━━━━━ 提供データ ━━━━━
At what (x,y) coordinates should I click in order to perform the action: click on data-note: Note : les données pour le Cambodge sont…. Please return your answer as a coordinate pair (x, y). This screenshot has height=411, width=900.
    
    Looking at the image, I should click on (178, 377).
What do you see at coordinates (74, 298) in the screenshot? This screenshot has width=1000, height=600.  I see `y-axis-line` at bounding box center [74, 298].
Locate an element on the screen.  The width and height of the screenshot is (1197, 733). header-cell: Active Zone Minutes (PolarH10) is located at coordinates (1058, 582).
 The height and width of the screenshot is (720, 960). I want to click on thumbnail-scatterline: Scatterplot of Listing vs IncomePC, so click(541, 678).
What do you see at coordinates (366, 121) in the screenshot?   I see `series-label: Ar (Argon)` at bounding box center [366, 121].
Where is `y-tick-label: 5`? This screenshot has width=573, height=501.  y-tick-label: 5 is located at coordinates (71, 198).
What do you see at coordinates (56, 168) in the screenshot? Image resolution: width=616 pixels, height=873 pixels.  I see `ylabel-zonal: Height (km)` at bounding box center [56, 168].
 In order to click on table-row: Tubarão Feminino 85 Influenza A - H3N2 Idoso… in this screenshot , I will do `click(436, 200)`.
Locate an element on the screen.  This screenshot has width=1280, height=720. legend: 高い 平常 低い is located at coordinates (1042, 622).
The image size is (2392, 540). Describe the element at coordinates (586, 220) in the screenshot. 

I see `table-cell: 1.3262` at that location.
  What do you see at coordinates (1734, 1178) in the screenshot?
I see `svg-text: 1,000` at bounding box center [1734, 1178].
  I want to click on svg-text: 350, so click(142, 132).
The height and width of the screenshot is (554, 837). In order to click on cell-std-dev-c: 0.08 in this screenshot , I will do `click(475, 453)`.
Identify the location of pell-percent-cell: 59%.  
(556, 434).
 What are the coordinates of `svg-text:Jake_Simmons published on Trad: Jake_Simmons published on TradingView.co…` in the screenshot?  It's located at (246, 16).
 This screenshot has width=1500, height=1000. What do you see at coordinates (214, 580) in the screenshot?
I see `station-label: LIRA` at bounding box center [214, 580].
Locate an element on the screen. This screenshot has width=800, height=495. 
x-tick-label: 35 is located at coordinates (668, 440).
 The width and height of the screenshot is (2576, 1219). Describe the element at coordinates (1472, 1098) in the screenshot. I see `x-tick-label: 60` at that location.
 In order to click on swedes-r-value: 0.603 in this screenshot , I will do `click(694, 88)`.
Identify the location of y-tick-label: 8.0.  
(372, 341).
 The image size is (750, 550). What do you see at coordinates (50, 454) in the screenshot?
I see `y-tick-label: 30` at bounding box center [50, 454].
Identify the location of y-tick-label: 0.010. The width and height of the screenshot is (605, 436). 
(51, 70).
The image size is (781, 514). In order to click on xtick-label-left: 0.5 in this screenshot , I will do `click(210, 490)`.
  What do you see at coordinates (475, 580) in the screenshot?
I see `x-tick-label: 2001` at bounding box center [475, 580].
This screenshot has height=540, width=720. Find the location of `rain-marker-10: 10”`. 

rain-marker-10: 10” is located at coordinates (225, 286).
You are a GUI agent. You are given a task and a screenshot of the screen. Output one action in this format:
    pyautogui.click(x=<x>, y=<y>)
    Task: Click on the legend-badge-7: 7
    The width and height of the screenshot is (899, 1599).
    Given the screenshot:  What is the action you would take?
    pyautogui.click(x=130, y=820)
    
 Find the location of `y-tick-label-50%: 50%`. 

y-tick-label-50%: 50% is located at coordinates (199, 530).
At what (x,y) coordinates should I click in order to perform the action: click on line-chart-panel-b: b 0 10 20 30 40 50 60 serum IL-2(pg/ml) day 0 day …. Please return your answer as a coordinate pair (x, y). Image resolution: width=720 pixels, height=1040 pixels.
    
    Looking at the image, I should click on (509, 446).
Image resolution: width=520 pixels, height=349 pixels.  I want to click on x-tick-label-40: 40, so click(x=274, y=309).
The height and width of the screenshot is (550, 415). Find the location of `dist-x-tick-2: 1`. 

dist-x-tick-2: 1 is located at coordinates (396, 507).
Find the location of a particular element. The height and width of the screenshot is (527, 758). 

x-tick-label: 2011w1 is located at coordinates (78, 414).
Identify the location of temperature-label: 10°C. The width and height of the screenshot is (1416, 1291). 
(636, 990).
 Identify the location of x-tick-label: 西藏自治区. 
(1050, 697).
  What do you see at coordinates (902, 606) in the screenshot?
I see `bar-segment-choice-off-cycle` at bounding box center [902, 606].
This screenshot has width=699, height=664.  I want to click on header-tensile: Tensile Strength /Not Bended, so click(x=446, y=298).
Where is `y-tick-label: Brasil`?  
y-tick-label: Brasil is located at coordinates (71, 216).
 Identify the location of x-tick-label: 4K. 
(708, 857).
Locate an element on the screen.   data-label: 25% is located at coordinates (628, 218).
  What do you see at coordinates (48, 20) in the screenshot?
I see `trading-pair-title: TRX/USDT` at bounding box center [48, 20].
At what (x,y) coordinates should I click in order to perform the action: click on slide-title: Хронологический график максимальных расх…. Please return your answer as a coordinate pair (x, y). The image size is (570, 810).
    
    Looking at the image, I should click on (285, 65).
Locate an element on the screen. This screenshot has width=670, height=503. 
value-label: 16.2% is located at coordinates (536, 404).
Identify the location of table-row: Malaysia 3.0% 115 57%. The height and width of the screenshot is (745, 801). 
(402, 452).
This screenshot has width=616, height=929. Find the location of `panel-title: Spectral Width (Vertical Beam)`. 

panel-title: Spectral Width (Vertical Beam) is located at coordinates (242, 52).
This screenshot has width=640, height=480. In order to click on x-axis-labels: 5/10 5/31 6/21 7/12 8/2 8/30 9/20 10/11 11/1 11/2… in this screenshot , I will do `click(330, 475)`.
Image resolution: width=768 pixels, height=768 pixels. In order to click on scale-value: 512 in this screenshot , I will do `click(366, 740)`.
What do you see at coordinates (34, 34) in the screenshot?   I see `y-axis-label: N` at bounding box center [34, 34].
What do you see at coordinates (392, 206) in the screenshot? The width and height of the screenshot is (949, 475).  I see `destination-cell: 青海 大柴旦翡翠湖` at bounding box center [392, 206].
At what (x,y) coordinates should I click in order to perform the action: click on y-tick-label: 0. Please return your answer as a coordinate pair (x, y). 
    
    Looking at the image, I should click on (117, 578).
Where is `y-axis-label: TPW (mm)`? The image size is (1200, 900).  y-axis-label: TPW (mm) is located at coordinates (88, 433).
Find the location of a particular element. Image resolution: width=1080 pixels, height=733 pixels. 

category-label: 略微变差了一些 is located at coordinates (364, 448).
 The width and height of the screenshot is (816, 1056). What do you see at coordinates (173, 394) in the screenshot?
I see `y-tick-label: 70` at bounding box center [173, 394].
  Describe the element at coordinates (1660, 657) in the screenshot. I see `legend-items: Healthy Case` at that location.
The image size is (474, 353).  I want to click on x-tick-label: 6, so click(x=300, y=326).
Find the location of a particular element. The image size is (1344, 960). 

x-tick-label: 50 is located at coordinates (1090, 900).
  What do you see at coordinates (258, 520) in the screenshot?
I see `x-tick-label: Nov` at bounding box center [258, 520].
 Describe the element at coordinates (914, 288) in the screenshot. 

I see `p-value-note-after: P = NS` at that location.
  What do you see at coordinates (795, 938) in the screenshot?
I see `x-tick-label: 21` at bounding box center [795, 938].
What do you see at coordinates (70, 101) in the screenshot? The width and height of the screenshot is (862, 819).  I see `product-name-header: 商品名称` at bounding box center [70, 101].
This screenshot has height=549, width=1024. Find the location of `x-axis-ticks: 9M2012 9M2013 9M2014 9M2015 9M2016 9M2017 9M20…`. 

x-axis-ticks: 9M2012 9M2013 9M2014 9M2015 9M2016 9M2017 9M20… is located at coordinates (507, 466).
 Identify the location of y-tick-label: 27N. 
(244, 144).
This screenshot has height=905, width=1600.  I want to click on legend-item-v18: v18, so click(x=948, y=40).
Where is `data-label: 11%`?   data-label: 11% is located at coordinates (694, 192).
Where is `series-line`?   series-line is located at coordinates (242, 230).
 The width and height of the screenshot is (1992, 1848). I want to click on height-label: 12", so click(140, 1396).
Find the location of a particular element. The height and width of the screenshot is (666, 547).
━━━━━
### 作業内容
上の最初の行から始めて「What do you see at coordinates (74, 298)」を含む行で終わるまでの行を、「screenshot」を「screen capture」に差し替え、ほかは変えずにもう一度書き出してください。

### 作業の出力
At what (x,y) coordinates should I click in order to perform the action: click on data-note: Note : les données pour le Cambodge sont…. Please return your answer as a coordinate pair (x, y). This screen capture has height=411, width=900.
    
    Looking at the image, I should click on (178, 377).
What do you see at coordinates (74, 298) in the screen capture? This screen capture has width=1000, height=600.  I see `y-axis-line` at bounding box center [74, 298].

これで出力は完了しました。